What is being asked>
Among the entries that follow, find every line with the word "beside" and copy it.
*** Data ***
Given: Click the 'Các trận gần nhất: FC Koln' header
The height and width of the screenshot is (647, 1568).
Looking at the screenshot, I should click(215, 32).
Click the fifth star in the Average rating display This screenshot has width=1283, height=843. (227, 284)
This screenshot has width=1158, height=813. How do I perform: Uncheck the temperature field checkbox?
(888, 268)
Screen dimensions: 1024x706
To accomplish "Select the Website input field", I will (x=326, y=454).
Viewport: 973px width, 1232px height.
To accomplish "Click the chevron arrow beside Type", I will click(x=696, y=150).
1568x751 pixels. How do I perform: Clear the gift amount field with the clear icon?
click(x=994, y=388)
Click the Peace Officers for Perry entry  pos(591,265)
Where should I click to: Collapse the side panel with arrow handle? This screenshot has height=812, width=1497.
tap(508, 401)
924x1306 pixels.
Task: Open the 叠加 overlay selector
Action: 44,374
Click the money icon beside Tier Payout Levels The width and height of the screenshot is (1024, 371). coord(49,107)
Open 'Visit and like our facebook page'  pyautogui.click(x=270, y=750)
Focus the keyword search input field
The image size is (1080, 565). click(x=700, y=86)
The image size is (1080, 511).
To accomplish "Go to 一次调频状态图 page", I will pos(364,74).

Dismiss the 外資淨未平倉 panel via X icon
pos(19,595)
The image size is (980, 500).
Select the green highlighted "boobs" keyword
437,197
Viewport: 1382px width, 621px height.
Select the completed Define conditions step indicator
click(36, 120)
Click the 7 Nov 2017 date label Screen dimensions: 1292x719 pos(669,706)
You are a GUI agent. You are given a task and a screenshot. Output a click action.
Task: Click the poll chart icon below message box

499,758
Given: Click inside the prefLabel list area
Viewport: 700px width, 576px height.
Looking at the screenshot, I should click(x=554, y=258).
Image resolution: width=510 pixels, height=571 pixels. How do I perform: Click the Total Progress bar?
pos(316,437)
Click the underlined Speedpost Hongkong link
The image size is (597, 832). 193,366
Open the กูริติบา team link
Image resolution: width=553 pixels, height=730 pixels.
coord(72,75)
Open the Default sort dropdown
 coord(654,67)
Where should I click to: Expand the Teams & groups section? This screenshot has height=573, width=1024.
*** End of Data ***
Expected answer>
To accomplish "Click the chevron arrow beside Type", I will click(x=696, y=150).
Click the money icon beside Tier Payout Levels The width and height of the screenshot is (1024, 371). coord(49,107)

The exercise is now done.